When we arrived for the session, we found horn charts already written out on music stands just waiting for us to play. Dalton had hired a professional. The arranger, a friendly middle aged gentleman with glasses who looked like a college professor, had recently charted the arrangement for Bobby Hebb’s smash hit, Sunny. We were duly impressed. As we played, I could hear in my earphones how well the parts worked over the basic. It was exciting and dramatic, and I loved every second of the process. With the horns now in the can, our pianist, Brad, began fiddling with the drawbars on the Hammond organ, and quickly came up with a calliope like sound that worked well with the theme and time signature. In one pass it was printed. There was one last thing. The track featured a two bar drum turnaround after each chorus with a four on the floor from the kick. Dan, wanting to fatten up the sound of the bass drum, asked our drummer, Dick, to beat a steady four using a mallet on his drum case. It did the trick! Making records in those days required ingenuity, and a willingness to fly by the seat of one’s pants. When it worked it was outasight!

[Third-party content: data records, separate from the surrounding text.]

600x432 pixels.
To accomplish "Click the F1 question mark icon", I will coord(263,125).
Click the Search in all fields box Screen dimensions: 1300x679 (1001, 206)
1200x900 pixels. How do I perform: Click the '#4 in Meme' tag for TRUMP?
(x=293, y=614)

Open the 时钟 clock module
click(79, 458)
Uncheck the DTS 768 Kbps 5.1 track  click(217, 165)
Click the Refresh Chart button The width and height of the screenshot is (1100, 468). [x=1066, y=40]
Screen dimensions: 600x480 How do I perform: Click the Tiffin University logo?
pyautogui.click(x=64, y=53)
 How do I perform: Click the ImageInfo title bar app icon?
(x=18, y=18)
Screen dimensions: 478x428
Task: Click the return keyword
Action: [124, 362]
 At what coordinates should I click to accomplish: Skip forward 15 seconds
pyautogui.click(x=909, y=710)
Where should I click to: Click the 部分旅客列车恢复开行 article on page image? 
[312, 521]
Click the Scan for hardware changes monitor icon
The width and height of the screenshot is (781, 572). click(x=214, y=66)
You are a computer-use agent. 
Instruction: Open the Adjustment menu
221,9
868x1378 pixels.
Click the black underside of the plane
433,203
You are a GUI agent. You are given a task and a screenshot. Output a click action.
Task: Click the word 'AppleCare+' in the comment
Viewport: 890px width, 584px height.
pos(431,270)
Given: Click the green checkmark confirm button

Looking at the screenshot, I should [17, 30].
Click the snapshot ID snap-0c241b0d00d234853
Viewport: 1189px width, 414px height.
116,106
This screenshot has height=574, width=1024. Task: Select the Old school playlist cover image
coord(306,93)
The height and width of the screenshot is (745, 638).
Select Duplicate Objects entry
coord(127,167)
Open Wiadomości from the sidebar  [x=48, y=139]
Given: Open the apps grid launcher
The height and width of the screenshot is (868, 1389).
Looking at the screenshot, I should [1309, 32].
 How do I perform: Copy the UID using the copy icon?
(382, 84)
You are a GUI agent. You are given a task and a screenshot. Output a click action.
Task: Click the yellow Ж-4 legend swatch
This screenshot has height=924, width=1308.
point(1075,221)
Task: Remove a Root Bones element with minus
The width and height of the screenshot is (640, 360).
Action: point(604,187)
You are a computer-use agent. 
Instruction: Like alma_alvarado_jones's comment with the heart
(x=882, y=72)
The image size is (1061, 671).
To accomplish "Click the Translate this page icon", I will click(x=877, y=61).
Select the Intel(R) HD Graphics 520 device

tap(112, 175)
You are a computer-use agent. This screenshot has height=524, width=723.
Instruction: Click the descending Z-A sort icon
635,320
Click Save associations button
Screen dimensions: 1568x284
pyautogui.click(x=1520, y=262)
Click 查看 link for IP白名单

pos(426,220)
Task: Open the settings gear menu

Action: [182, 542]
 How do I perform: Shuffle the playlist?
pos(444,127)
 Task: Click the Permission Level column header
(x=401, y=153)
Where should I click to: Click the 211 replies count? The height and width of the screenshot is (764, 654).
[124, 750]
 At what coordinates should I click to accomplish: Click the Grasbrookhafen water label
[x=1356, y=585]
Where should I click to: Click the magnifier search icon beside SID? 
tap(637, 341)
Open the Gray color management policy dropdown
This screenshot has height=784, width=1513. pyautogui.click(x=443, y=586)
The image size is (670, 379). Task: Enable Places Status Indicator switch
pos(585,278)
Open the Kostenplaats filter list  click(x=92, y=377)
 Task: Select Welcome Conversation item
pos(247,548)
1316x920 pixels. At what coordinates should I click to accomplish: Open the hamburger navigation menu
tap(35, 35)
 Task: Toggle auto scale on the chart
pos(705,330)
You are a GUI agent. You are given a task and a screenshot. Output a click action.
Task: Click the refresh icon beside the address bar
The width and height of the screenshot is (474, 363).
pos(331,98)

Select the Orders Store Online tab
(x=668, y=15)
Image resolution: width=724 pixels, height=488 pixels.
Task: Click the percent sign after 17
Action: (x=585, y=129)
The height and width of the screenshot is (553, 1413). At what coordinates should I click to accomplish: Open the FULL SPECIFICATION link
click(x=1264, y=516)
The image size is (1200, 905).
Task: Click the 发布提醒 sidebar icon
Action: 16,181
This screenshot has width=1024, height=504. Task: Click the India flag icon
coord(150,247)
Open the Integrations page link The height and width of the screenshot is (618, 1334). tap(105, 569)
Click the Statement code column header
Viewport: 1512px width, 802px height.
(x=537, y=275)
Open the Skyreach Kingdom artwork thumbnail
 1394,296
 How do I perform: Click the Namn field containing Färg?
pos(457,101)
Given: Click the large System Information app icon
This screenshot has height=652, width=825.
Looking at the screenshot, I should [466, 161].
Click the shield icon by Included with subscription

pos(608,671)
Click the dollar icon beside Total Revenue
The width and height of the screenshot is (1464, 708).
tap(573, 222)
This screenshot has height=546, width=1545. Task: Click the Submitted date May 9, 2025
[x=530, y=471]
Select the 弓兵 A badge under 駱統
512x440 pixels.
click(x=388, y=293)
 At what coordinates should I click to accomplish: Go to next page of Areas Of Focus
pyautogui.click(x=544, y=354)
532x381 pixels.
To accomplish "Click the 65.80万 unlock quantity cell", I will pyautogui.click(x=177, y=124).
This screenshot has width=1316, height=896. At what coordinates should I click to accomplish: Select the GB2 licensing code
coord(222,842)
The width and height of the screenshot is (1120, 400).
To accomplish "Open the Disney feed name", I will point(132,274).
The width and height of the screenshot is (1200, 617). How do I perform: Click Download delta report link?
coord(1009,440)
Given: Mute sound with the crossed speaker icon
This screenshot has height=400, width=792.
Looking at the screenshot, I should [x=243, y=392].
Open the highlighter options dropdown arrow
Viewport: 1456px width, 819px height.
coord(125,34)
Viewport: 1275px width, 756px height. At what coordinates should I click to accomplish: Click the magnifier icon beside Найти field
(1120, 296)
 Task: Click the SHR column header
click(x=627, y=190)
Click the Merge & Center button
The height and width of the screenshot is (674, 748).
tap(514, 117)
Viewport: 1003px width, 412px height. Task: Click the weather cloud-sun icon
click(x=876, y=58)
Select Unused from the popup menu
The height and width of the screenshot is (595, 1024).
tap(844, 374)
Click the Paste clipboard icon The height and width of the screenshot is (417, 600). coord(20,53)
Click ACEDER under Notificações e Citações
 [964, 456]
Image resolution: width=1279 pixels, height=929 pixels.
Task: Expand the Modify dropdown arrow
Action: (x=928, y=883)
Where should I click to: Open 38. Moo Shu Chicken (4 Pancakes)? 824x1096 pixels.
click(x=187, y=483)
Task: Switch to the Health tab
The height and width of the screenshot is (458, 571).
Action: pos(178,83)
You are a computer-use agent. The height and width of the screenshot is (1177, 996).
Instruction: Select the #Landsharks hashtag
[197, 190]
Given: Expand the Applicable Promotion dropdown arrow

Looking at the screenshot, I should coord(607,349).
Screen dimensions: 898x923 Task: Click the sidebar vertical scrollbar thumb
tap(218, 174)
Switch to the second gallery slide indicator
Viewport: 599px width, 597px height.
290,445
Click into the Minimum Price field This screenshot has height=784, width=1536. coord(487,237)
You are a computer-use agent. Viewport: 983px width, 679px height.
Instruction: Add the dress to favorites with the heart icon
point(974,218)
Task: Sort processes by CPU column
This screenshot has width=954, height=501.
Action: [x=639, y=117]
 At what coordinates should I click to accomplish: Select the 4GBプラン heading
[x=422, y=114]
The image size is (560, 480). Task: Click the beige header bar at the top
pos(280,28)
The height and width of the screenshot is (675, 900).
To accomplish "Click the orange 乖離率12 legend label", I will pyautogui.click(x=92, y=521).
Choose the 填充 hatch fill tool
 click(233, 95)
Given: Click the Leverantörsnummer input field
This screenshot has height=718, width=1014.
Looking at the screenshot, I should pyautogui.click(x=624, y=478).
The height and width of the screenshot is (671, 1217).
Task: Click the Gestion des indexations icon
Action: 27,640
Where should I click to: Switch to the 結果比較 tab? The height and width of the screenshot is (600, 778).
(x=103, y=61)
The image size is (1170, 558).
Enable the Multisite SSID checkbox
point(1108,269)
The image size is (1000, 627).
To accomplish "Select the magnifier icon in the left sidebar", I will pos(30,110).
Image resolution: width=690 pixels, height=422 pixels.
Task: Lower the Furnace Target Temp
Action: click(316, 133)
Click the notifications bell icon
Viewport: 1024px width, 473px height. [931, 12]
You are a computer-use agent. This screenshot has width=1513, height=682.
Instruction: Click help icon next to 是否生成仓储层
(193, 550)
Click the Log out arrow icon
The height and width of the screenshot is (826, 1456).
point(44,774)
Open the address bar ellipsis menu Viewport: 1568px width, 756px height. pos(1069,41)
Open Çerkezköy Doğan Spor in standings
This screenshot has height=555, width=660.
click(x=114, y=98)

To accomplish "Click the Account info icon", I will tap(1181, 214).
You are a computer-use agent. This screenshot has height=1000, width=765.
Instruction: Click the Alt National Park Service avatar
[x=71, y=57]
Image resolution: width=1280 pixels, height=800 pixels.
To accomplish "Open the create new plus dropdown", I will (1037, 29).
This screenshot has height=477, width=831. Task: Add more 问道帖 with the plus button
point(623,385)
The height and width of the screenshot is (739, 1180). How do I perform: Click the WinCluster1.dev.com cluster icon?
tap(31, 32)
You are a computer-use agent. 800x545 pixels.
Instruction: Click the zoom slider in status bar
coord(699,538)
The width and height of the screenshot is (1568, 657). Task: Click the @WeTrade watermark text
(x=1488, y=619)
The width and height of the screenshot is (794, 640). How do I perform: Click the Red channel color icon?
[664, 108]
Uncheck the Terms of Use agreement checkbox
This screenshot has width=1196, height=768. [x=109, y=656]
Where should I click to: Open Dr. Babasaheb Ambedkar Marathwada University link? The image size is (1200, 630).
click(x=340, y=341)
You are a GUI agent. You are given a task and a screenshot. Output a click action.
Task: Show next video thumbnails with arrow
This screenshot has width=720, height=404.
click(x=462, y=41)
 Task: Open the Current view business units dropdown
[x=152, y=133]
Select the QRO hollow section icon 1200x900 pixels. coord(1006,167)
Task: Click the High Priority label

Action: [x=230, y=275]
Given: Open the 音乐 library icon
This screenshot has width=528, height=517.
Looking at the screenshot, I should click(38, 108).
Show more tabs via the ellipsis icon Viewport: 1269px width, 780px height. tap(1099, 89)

To record the vocals, my brother and I drove into town alone a few days later. It was decided that Jimmy would sing the lead. I observed from the booth. The engineer clicked the start button on the machine. “Rolling” he said. Jimmy cupped his hands around the earphones, closed his eyes, and out came this edgy voice that perfectly captured the song’s angry tone. It was a ballsy, snarling lead in the folk rock bag, and I must say, it took me a bit by surprise. I’d never heard him sound quite like that before. I was proud of him, no end. The record was coming together!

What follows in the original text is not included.